◆ **What the exercise asks**: Copy out the rows from the line with "[Visit profile for Mangum, Wall, Stoops" to the line with "Sommer (89, 448)", switching "Insektenpflanzen" to "Bienenpflanzen" and leaving everything else unchanged. Give only those rows.

== Available records ==

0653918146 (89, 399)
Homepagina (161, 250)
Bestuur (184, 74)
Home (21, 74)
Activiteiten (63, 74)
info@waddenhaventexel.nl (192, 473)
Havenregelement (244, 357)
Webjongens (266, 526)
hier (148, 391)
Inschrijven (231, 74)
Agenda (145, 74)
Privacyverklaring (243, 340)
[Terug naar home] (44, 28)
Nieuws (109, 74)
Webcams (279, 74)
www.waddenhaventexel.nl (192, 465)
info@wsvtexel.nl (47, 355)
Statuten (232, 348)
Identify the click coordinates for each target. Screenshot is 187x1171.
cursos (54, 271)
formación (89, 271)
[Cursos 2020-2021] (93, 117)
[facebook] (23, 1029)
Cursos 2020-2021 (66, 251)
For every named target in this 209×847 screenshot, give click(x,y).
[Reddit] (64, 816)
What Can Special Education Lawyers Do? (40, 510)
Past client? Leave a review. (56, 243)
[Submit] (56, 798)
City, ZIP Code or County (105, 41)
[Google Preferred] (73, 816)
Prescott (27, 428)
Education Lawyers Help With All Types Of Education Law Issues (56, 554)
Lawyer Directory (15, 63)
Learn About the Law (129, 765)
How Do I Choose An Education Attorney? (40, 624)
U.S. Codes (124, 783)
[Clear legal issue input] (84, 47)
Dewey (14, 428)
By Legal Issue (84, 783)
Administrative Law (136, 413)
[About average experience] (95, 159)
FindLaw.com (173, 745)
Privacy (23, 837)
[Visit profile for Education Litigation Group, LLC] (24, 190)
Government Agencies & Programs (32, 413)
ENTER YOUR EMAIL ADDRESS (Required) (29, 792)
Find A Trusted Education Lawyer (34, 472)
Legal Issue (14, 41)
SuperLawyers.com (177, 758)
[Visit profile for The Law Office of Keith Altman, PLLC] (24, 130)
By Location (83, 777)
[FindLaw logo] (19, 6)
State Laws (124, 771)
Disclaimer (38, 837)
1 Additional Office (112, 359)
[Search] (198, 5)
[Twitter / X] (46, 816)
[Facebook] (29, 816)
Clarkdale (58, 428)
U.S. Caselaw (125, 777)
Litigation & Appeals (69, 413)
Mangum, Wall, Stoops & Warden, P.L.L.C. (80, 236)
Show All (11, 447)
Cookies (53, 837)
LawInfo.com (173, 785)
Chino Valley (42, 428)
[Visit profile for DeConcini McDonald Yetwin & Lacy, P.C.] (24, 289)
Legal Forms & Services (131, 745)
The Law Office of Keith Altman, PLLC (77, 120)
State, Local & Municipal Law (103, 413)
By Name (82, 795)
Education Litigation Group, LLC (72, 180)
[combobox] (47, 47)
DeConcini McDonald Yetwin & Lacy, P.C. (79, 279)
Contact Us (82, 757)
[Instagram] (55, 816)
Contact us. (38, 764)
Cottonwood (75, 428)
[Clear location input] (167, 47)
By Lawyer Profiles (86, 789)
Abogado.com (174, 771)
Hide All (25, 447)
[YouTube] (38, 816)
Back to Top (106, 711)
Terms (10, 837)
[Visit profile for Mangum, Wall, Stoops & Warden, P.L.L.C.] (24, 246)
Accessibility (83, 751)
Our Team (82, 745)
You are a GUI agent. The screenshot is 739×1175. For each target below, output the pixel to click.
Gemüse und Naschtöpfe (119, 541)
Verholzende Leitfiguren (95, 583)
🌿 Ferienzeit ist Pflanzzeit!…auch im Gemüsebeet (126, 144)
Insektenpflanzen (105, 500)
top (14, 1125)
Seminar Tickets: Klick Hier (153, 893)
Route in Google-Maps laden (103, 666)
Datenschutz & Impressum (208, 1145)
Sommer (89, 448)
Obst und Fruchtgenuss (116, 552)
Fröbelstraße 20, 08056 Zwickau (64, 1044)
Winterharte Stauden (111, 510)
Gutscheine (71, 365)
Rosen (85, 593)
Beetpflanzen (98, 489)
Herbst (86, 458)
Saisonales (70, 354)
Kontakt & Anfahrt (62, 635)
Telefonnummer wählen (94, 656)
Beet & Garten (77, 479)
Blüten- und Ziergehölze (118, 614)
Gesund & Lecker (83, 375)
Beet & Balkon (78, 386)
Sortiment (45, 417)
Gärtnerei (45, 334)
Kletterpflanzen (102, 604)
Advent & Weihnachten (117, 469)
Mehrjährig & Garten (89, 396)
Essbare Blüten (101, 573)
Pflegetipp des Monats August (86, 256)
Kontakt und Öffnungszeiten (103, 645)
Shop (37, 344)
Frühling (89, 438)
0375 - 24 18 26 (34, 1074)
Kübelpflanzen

===

◆ **Output for this task**:
[Visit profile for Mangum, Wall, Stoops & Warden, P.L.L.C.] (24, 246)
Accessibility (83, 751)
Our Team (82, 745)
You are a GUI agent. The screenshot is 739×1175. For each target below, output the pixel to click.
Gemüse und Naschtöpfe (119, 541)
Verholzende Leitfiguren (95, 583)
🌿 Ferienzeit ist Pflanzzeit!…auch im Gemüsebeet (126, 144)
Bienenpflanzen (105, 500)
top (14, 1125)
Seminar Tickets: Klick Hier (153, 893)
Route in Google-Maps laden (103, 666)
Datenschutz & Impressum (208, 1145)
Sommer (89, 448)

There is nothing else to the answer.